→ What the task requires
Return only those lines of the listing in which "dans" appears.

→ Extracted material
================
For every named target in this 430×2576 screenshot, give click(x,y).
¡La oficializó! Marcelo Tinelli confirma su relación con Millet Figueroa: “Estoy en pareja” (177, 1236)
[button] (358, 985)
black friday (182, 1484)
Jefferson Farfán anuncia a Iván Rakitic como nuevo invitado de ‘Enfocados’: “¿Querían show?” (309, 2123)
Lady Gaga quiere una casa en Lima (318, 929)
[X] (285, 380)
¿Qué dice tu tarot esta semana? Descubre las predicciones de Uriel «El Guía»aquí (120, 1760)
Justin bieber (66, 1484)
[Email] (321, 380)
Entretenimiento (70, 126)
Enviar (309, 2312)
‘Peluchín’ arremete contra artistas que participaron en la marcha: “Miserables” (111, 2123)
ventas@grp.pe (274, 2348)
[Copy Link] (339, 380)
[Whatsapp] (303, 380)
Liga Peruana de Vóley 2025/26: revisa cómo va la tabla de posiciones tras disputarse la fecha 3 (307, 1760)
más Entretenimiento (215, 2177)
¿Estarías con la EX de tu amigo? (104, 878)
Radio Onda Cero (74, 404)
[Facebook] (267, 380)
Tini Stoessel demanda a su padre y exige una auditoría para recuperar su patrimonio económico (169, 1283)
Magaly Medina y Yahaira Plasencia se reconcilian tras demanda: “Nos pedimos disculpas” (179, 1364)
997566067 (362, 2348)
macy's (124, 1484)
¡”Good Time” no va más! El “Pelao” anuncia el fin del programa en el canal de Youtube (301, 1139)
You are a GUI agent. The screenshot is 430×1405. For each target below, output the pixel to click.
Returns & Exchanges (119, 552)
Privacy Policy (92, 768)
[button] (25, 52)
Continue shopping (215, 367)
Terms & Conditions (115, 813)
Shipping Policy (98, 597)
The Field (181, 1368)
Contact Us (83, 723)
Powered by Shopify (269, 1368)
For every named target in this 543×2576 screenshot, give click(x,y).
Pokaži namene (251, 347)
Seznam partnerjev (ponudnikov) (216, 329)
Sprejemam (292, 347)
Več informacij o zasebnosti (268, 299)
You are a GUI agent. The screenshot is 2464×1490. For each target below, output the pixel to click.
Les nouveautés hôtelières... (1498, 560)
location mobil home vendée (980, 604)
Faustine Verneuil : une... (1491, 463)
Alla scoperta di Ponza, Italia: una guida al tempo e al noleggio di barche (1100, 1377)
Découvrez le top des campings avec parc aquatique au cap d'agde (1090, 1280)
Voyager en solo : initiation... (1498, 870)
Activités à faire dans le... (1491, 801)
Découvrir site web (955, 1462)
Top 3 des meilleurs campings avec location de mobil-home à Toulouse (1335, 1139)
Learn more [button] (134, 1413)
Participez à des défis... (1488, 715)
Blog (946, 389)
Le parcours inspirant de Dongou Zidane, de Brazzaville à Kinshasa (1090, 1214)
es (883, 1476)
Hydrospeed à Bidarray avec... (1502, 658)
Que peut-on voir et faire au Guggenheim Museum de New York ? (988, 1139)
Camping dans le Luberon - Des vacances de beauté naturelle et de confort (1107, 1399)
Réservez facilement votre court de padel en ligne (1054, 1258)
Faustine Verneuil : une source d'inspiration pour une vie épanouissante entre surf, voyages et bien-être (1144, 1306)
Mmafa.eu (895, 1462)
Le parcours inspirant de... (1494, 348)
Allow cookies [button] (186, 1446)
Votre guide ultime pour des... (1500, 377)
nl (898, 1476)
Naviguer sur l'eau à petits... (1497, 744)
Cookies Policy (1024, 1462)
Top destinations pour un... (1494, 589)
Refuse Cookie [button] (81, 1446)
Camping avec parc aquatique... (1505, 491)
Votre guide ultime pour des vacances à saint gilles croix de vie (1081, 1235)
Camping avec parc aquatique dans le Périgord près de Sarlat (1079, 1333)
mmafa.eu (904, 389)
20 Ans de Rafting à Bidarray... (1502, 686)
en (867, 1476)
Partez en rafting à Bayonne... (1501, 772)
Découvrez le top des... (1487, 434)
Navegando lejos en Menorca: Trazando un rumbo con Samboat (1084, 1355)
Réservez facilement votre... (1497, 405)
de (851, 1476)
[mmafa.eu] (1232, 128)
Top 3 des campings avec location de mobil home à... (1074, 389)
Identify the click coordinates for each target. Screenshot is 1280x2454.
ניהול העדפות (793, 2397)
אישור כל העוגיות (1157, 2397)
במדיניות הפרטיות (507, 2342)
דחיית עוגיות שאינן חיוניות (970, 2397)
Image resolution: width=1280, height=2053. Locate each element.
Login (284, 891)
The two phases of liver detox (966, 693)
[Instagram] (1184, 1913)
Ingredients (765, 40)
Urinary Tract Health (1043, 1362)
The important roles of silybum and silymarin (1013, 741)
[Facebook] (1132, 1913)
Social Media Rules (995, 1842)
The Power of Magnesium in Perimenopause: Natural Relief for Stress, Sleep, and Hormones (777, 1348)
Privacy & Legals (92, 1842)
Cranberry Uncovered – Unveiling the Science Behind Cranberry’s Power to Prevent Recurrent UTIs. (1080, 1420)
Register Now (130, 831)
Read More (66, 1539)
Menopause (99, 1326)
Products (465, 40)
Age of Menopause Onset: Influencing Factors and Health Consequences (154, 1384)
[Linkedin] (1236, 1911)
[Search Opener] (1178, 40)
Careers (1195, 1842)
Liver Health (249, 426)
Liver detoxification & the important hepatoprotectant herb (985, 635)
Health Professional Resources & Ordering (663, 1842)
================
→ Solution for this problem
Activités à faire dans le... (1491, 801)
Camping dans le Luberon - Des vacances de beauté naturelle et de confort (1107, 1399)
Camping avec parc aquatique dans le Périgord près de Sarlat (1079, 1333)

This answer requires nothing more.